Brasília (DF) – O cenário para a proteção de menores na rede brasileira atravessa uma zona de turbulência. Embora a legislação voltada ao ambiente digital tenha entrado em vigência há menos de noventa dias, uma ofensiva organizada via portal e-Cidadania busca anular completamente a norma popularmente apelidada de Eca Digital. O alerta foi oficializado nesta segunda-feira, dia 1º, pelo Conselho de Comunicação Social.
O movimento de desmonte alcançou números expressivos, acumulando mais de 20 mil assinaturas de apoio popular. Esse volume de adesão forçou o envio do pleito à Comissão de Direitos Humanos e Legislação Participativa, onde o destino da lei será agora definido. Embora o senador Flávio Arns, relator da matéria, já tenha sinalizado posicionamento contrário à revogação, o Conselho entende que o perigo não foi neutralizado e clama por uma articulação intensa contra a investida.
Patrícia Blanco, presidente do colegiado, enfatizou que a desinformação sobre os termos da lei atua como uma barreira para a proteção efetiva de crianças e adolescentes. Para ela, o Eca Digital precisa ganhar capilaridade social, garantindo que suas salvaguardas alcancem a ponta, ou seja, o uso cotidiano. O posicionamento oficial do Conselho será submetido tanto aos membros da comissão responsável quanto ao presidente do Senado, Davi Alcolumbre, como forma de antecipar o bloqueio à tramitação.
A norma, sancionada em 2025 sob inspiração do projeto de autoria de Alessandro Vieira, senador pelo MDB de Sergipe, surgiu como um anteparo à crescente exposição precoce de menores a conteúdos nocivos. Sob as novas regras, plataformas digitais são legalmente obrigadas a derrubar materiais que envolvam exploração, violência, apologia ao suicídio, pornografia, jogos de azar ou incitação a vícios, exigindo, simultaneamente, mecanismos rigorosos de checagem etária.
O relator interno do documento aprovado pelo Conselho, Carlos Magno, pontuou que o cenário exige vigilância redobrada. Para ele, qualquer tentativa de corroer a legitimidade do Eca Digital representa um retrocesso perigoso para as garantias conquistadas.
A pauta do dia ainda abriu espaço para um debate polêmico: a análise do projeto de lei 1.424/2026, de autoria da deputada Tabata Amaral. O texto busca consolidar uma definição clara sobre antissemitismo, utilizando diretrizes da Aliança Internacional para a Memória do Holocausto. A matéria terá a relatoria de Rita Freire, que já iniciou o processo de questionamento.
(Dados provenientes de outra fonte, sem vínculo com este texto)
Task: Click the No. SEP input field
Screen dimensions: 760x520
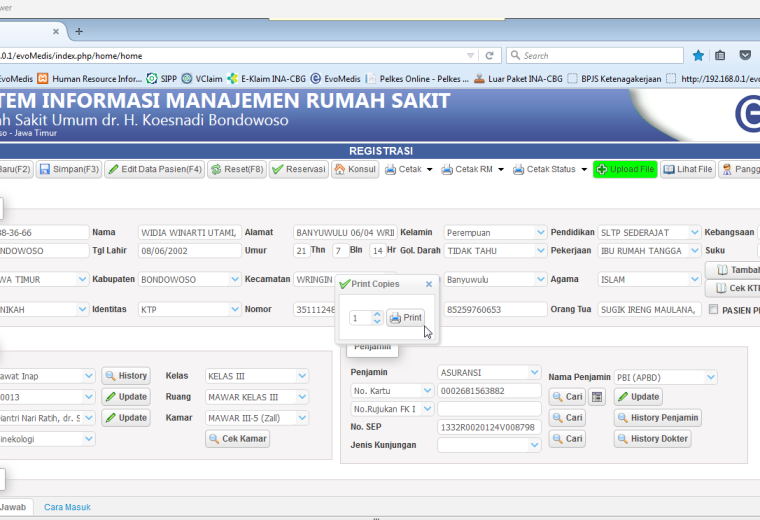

Freire defende uma postura cautelosa. Para a conselheira, existe uma armadilha embutida na proposta, especificamente no que tange à equiparação entre a crítica ao Estado de Israel e manifestações antissemitas. Segundo sua avaliação, essa equivalência pode ser instrumentalizada para abafar vozes políticas sob um pretexto semântico. A conselheira aponta que o debate reflete um tipo de pressão externa que visa limitar o livre curso de discussões críticas em território nacional, mantendo o tema no centro das próximas reuniões do órgão.